**EXERCISE:** Leave the pictures out, and repeat exactly each line from the one that holds "Task: Open settings gear icon in top bar" through the final line of the entries below.

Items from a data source
───

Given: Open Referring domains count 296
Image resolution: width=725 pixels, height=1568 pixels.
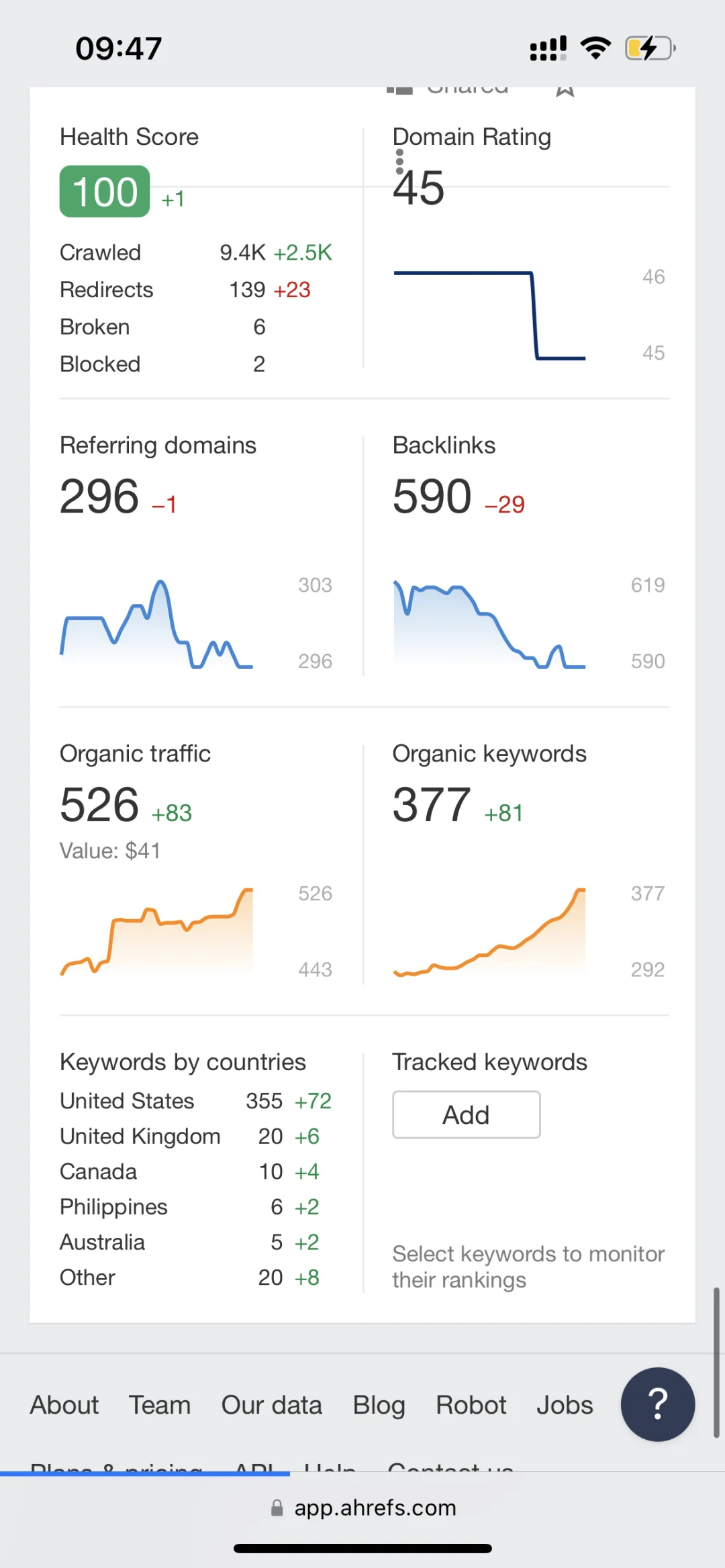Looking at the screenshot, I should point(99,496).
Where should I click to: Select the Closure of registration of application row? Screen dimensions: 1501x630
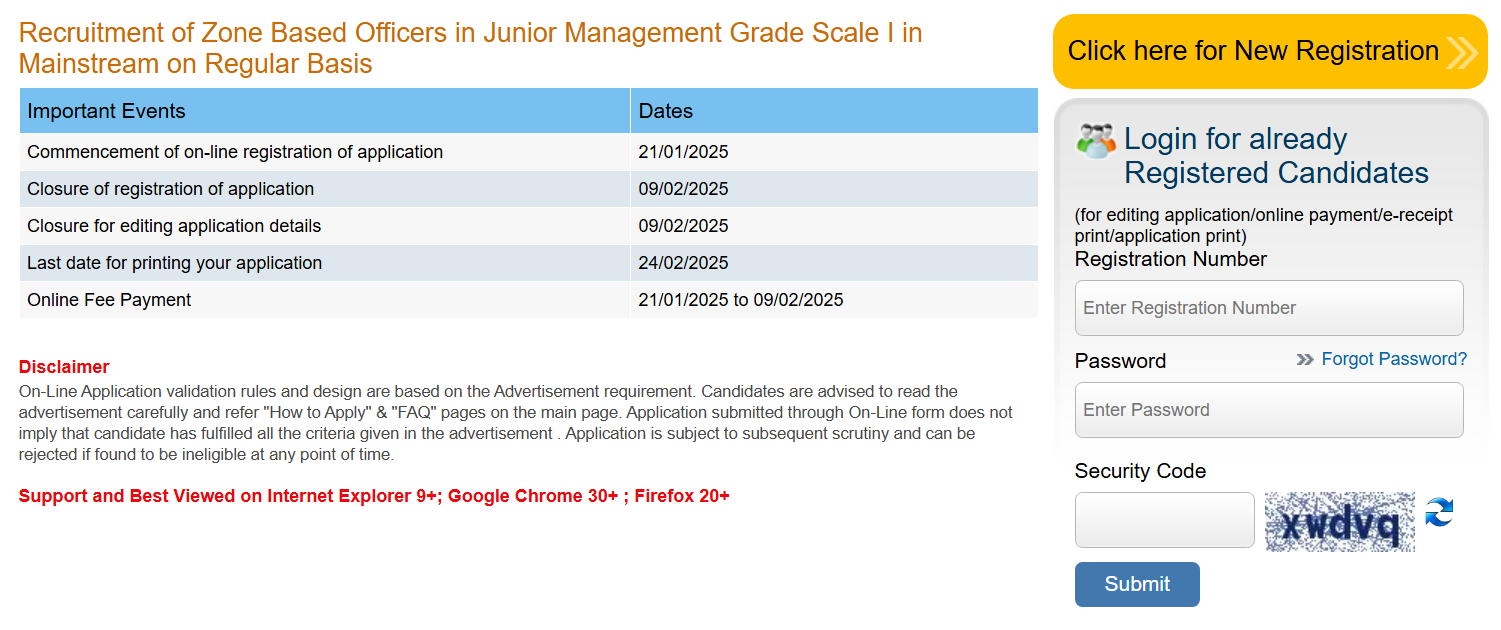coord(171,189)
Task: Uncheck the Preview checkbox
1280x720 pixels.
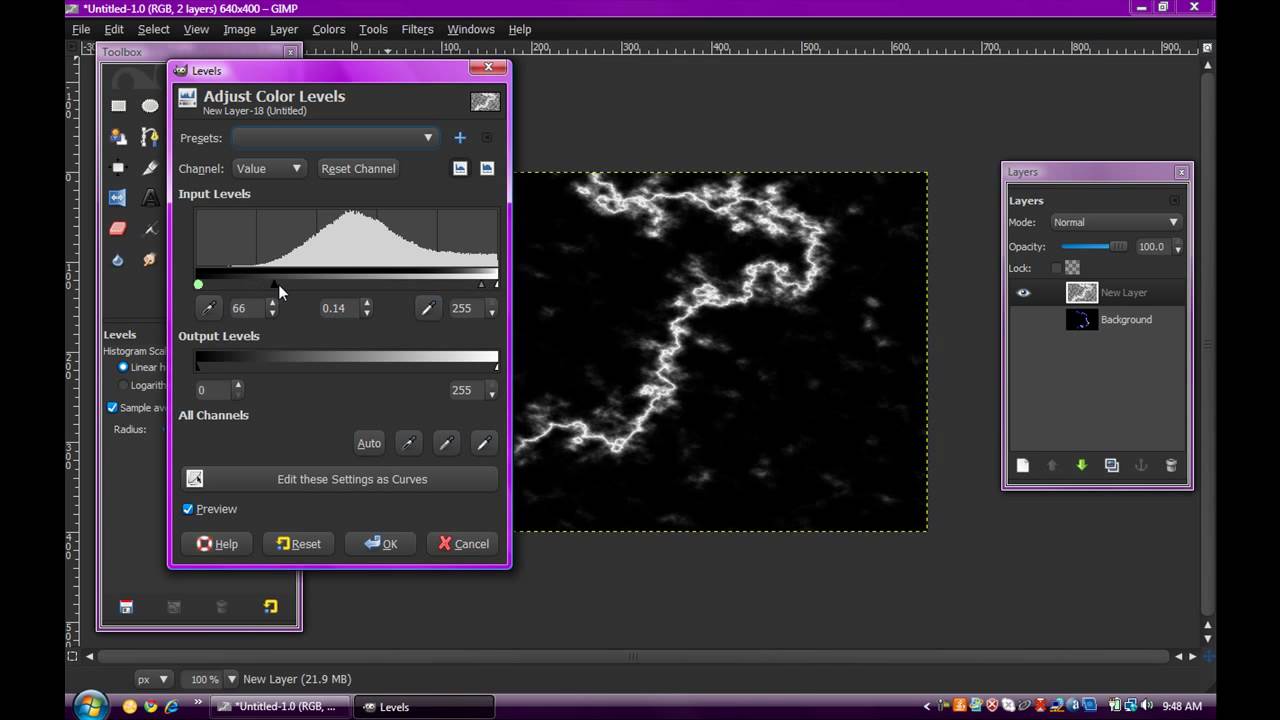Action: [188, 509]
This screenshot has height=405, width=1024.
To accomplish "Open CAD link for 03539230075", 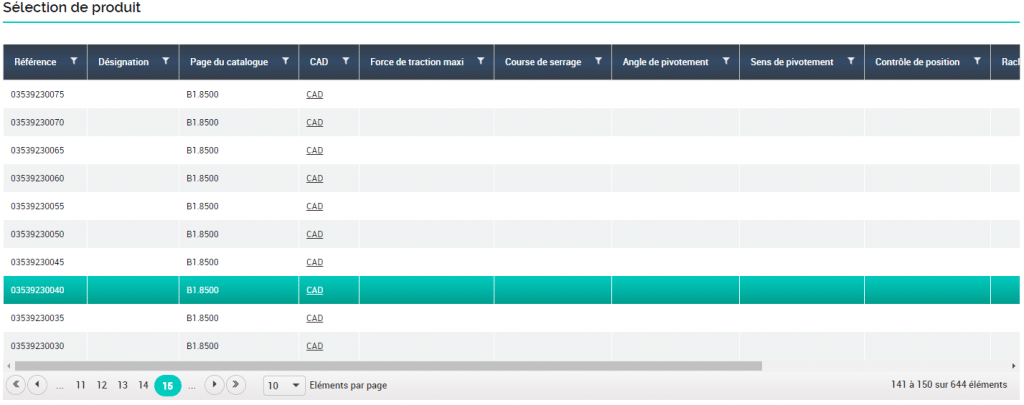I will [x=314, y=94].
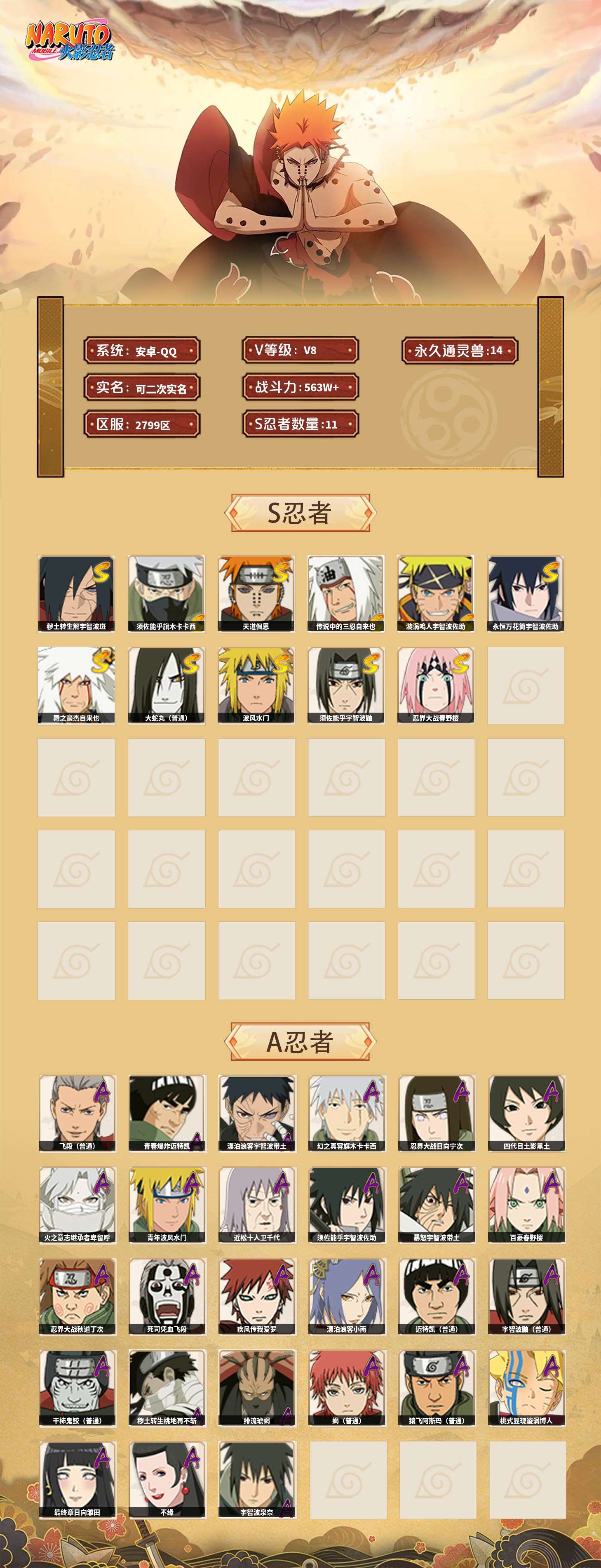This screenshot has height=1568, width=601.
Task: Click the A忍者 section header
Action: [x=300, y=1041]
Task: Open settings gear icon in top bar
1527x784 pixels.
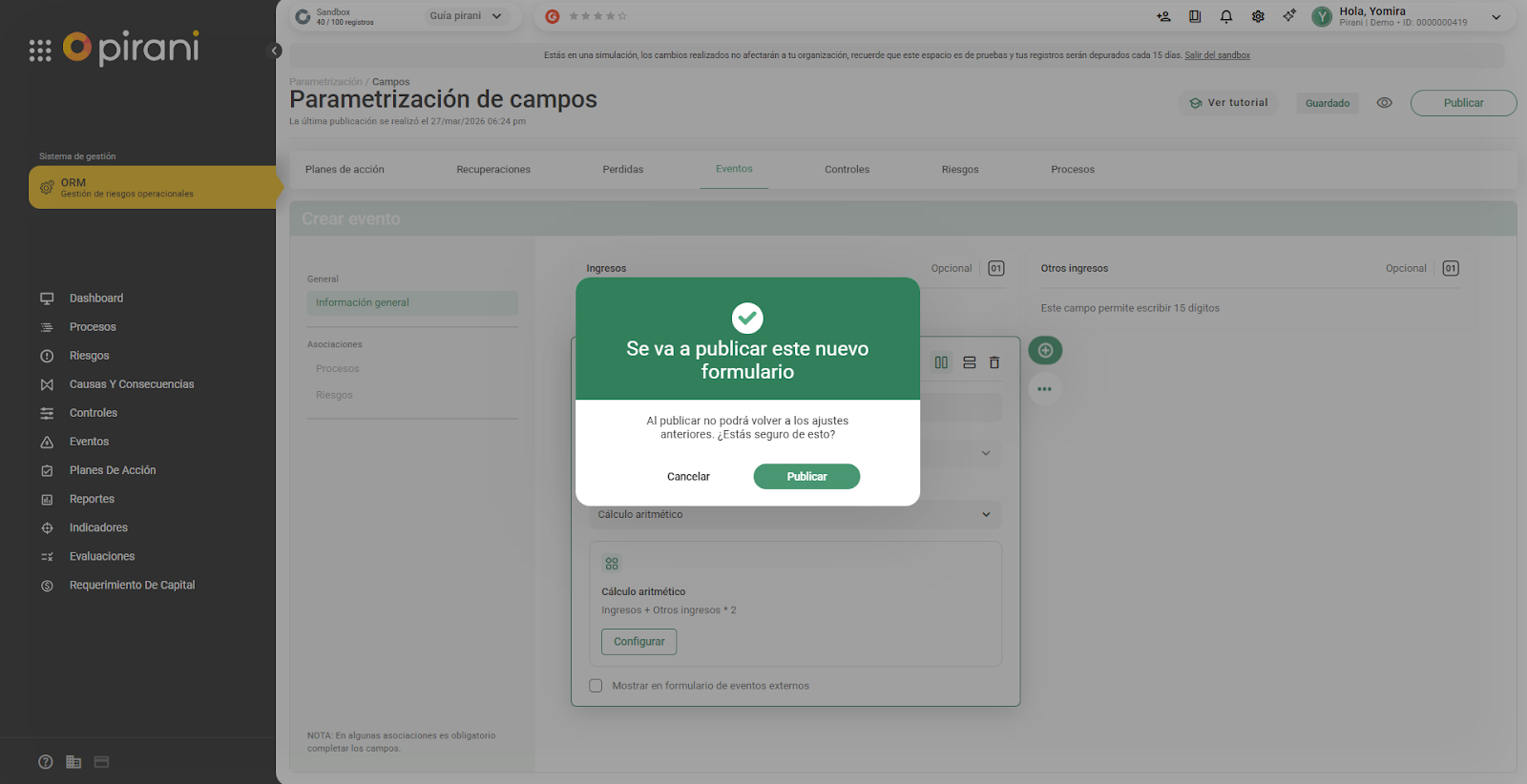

───

**RESPONSE AREA:**
Task: Open settings gear icon in top bar
1527x784 pixels.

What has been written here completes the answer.